EXERCISE AIM :: Please write back every entry exactly, character for character.

****************

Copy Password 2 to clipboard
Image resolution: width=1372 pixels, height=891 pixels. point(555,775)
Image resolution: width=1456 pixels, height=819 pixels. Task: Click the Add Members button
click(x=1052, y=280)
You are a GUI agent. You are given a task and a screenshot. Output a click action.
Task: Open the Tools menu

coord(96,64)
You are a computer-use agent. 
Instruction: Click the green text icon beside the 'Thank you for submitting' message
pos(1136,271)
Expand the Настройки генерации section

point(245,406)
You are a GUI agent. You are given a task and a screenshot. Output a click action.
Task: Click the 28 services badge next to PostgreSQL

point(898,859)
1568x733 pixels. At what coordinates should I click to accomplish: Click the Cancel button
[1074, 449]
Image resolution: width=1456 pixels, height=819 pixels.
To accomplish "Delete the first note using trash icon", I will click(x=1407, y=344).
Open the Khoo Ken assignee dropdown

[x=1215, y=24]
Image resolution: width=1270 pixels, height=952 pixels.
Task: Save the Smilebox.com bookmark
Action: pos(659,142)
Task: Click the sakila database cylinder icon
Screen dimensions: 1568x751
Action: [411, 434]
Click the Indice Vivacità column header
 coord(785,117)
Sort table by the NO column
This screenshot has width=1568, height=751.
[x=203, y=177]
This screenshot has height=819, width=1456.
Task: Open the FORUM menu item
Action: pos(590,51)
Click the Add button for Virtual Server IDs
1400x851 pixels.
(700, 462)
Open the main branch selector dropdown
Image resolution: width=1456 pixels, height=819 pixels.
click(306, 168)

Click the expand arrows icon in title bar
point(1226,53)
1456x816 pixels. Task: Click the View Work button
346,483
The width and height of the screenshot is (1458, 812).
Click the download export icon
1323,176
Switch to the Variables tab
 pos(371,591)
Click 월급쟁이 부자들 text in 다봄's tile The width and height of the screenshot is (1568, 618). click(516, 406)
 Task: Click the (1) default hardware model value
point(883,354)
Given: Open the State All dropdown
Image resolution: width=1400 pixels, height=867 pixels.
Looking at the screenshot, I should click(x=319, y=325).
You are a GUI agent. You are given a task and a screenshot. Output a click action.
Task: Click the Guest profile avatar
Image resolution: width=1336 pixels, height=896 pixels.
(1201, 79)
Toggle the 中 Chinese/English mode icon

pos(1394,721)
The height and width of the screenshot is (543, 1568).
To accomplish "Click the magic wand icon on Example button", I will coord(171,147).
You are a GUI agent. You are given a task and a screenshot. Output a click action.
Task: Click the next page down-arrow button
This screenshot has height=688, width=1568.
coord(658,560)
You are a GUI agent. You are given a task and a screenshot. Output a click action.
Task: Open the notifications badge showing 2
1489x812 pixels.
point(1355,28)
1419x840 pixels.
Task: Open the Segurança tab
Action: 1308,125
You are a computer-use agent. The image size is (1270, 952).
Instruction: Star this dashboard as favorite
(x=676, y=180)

****************

COMPLETED EXERCISE ::
Copy Password 2 to clipboard
Image resolution: width=1372 pixels, height=891 pixels. point(555,775)
Image resolution: width=1456 pixels, height=819 pixels. Task: Click the Add Members button
click(x=1052, y=280)
You are a GUI agent. You are given a task and a screenshot. Output a click action.
Task: Open the Tools menu

coord(96,64)
You are a computer-use agent. 
Instruction: Click the green text icon beside the 'Thank you for submitting' message
pos(1136,271)
Expand the Настройки генерации section

point(245,406)
You are a GUI agent. You are given a task and a screenshot. Output a click action.
Task: Click the 28 services badge next to PostgreSQL

point(898,859)
1568x733 pixels. At what coordinates should I click to accomplish: Click the Cancel button
[1074, 449]
Image resolution: width=1456 pixels, height=819 pixels.
To accomplish "Delete the first note using trash icon", I will click(x=1407, y=344).
Open the Khoo Ken assignee dropdown

[x=1215, y=24]
Image resolution: width=1270 pixels, height=952 pixels.
Task: Save the Smilebox.com bookmark
Action: pos(659,142)
Task: Click the sakila database cylinder icon
Screen dimensions: 1568x751
Action: [411, 434]
Click the Indice Vivacità column header
 coord(785,117)
Sort table by the NO column
This screenshot has width=1568, height=751.
[x=203, y=177]
This screenshot has height=819, width=1456.
Task: Open the FORUM menu item
Action: pos(590,51)
Click the Add button for Virtual Server IDs
1400x851 pixels.
(700, 462)
Open the main branch selector dropdown
Image resolution: width=1456 pixels, height=819 pixels.
click(306, 168)

Click the expand arrows icon in title bar
point(1226,53)
1456x816 pixels. Task: Click the View Work button
346,483
The width and height of the screenshot is (1458, 812).
Click the download export icon
1323,176
Switch to the Variables tab
 pos(371,591)
Click 월급쟁이 부자들 text in 다봄's tile The width and height of the screenshot is (1568, 618). click(516, 406)
 Task: Click the (1) default hardware model value
point(883,354)
Given: Open the State All dropdown
Image resolution: width=1400 pixels, height=867 pixels.
Looking at the screenshot, I should click(x=319, y=325).
You are a GUI agent. You are given a task and a screenshot. Output a click action.
Task: Click the Guest profile avatar
Image resolution: width=1336 pixels, height=896 pixels.
(1201, 79)
Toggle the 中 Chinese/English mode icon

pos(1394,721)
The height and width of the screenshot is (543, 1568).
To accomplish "Click the magic wand icon on Example button", I will coord(171,147).
You are a GUI agent. You are given a task and a screenshot. Output a click action.
Task: Click the next page down-arrow button
This screenshot has height=688, width=1568.
coord(658,560)
You are a GUI agent. You are given a task and a screenshot. Output a click action.
Task: Open the notifications badge showing 2
1489x812 pixels.
point(1355,28)
1419x840 pixels.
Task: Open the Segurança tab
Action: 1308,125
You are a computer-use agent. The image size is (1270, 952).
Instruction: Star this dashboard as favorite
(x=676, y=180)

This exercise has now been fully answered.